• _Task to carry out_
Copy, word for word, the line containing "Task: Click the 首页 home toolbar button" and each line that follows it in the entries below; pictures do not belong in the copy.

===== Given data =====

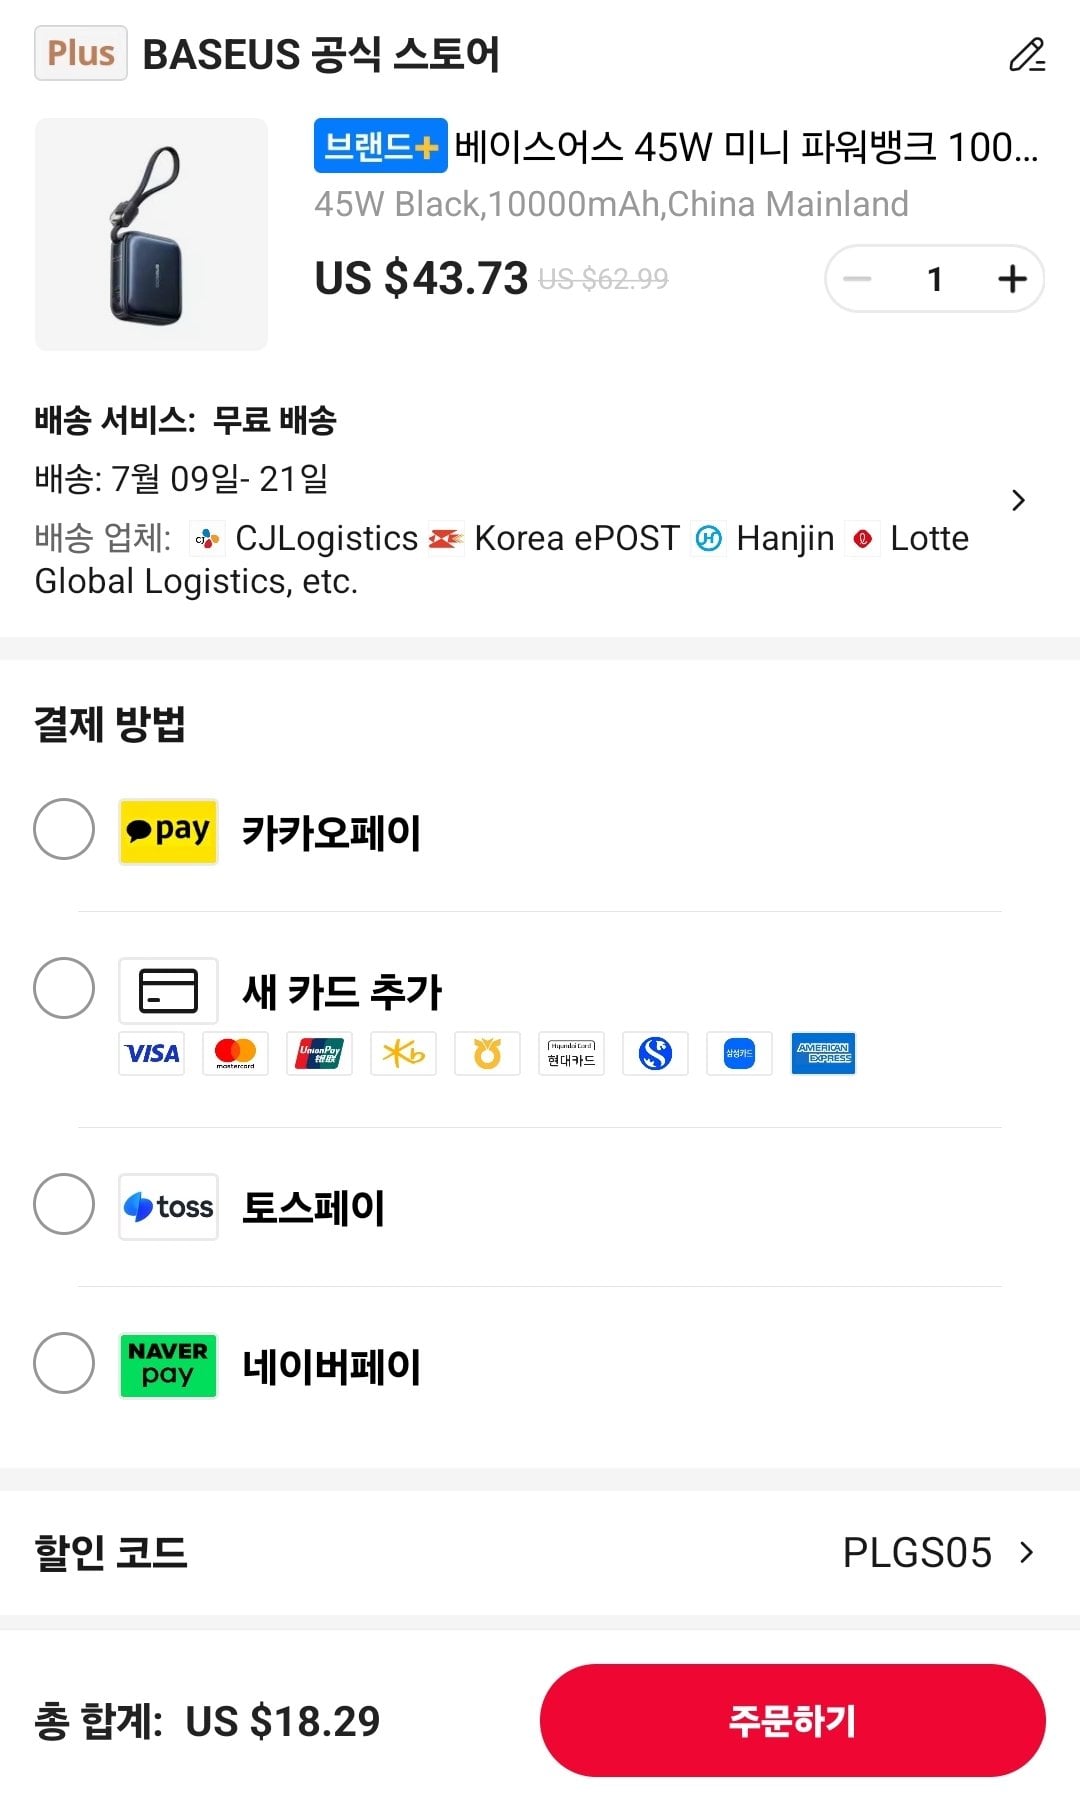The height and width of the screenshot is (1805, 1080).
Task: Click the Toss logo icon
Action: (x=168, y=1207)
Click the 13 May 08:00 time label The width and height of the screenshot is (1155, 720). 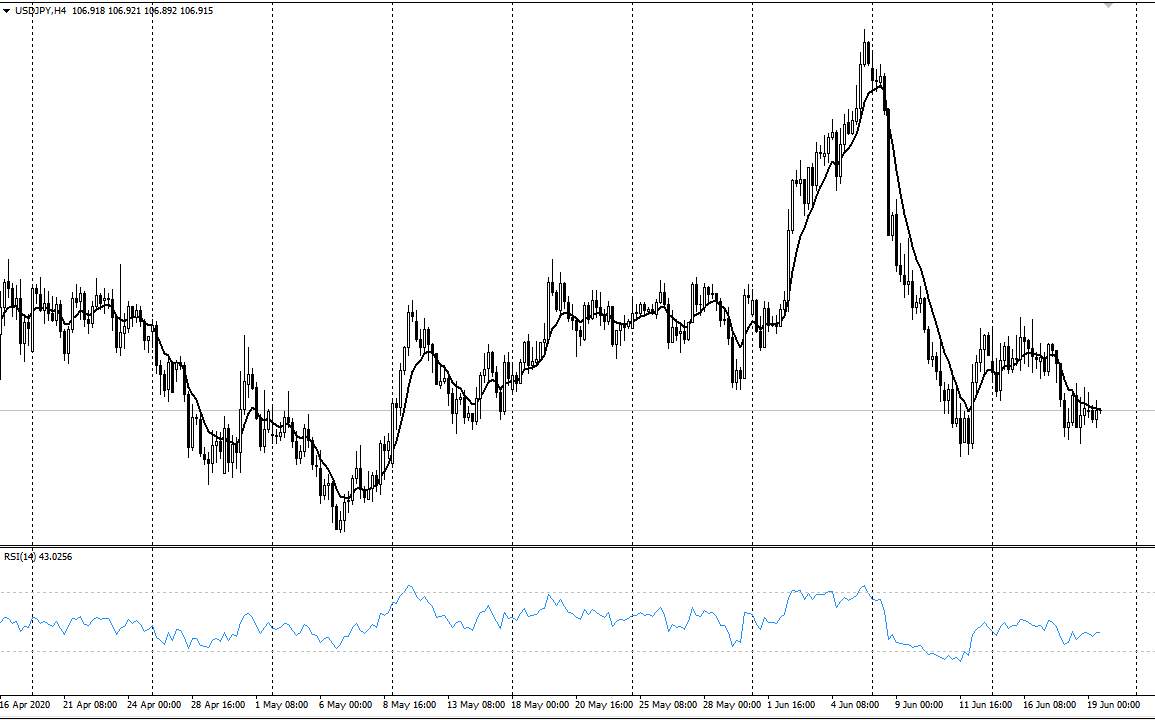click(476, 705)
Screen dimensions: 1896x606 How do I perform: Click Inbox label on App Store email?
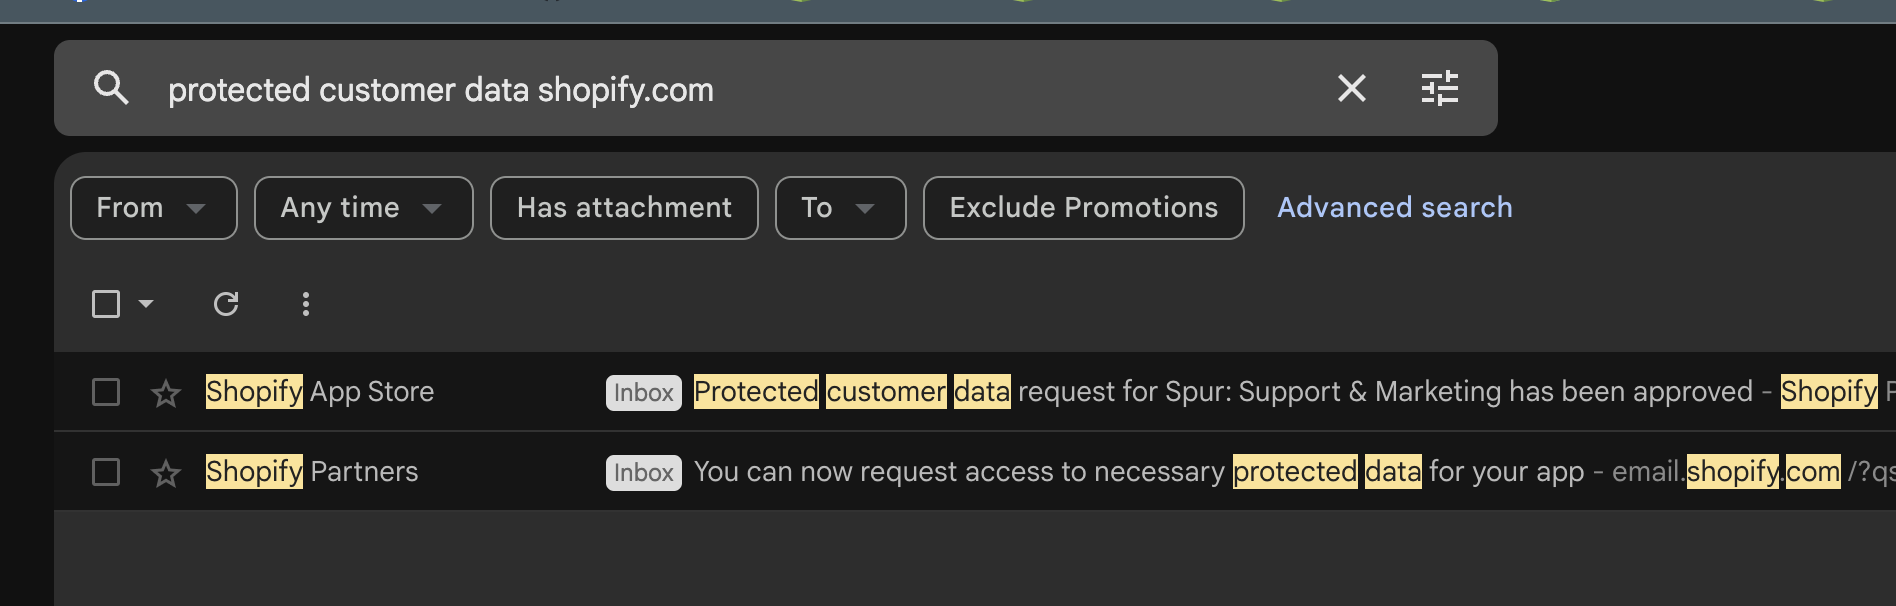pos(643,393)
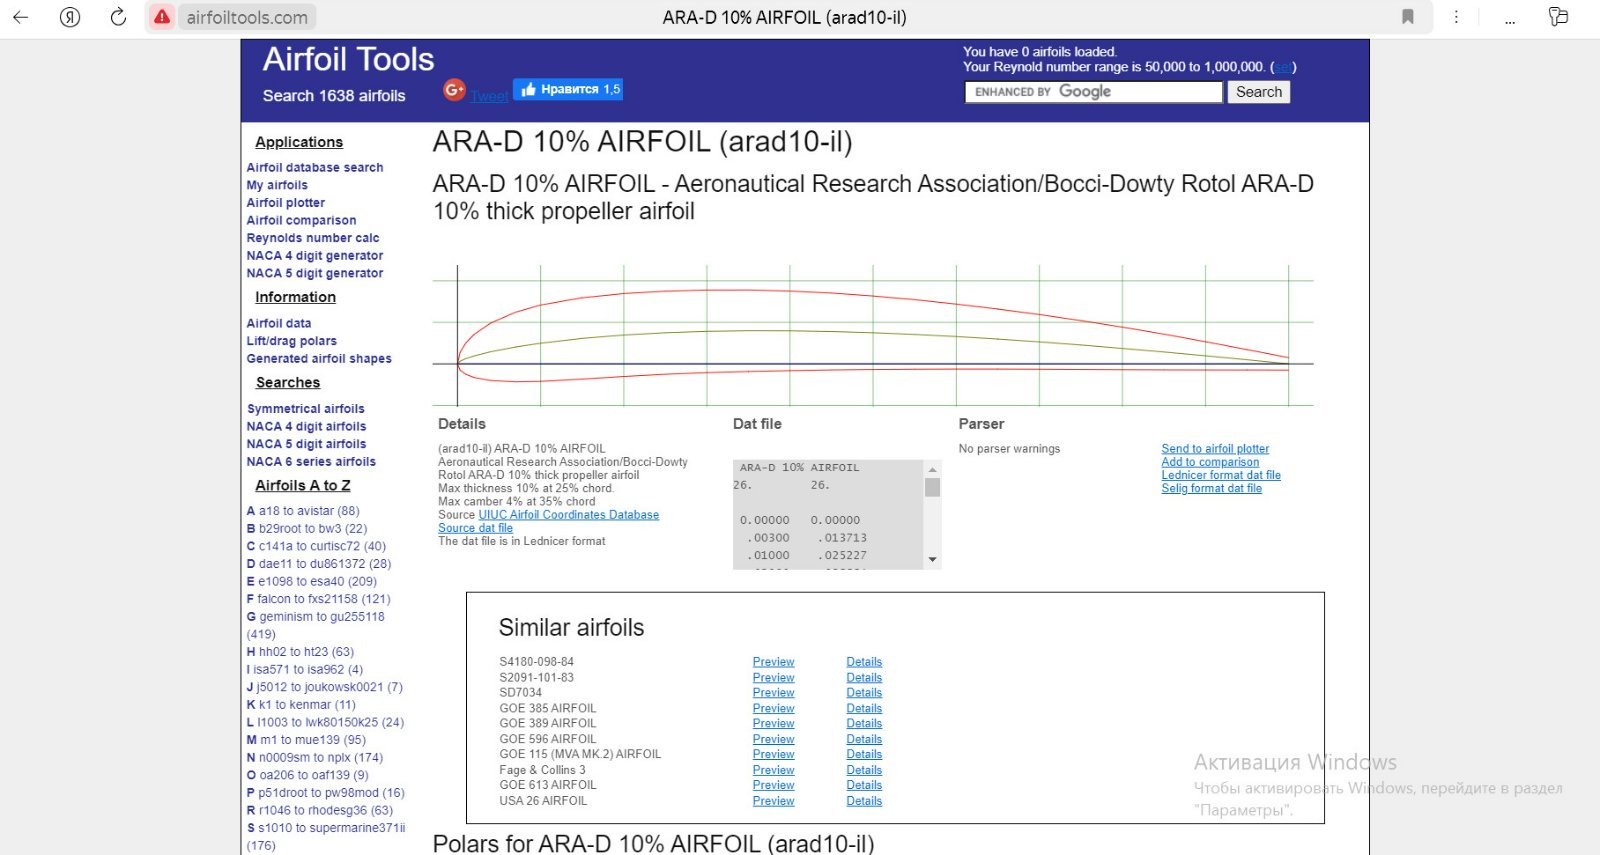Viewport: 1600px width, 855px height.
Task: Preview the SD7034 similar airfoil
Action: [x=773, y=693]
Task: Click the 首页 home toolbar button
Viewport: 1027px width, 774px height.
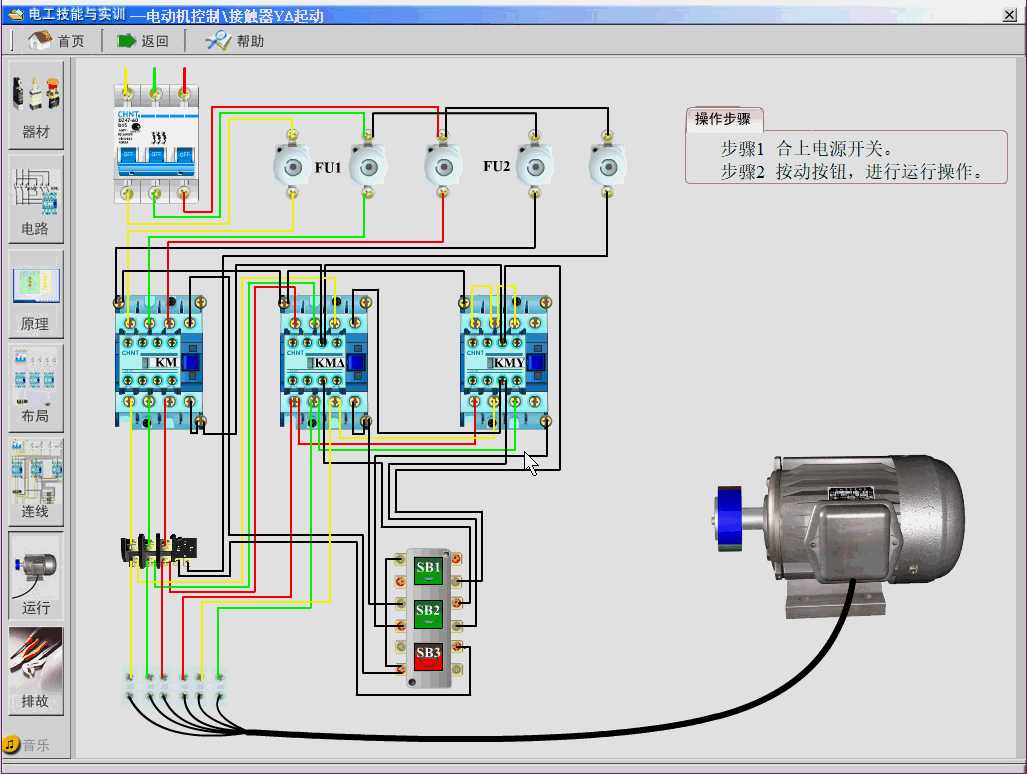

=====

• _Result of this exercise_
Task: Click the 首页 home toolbar button
Viewport: 1027px width, 774px height.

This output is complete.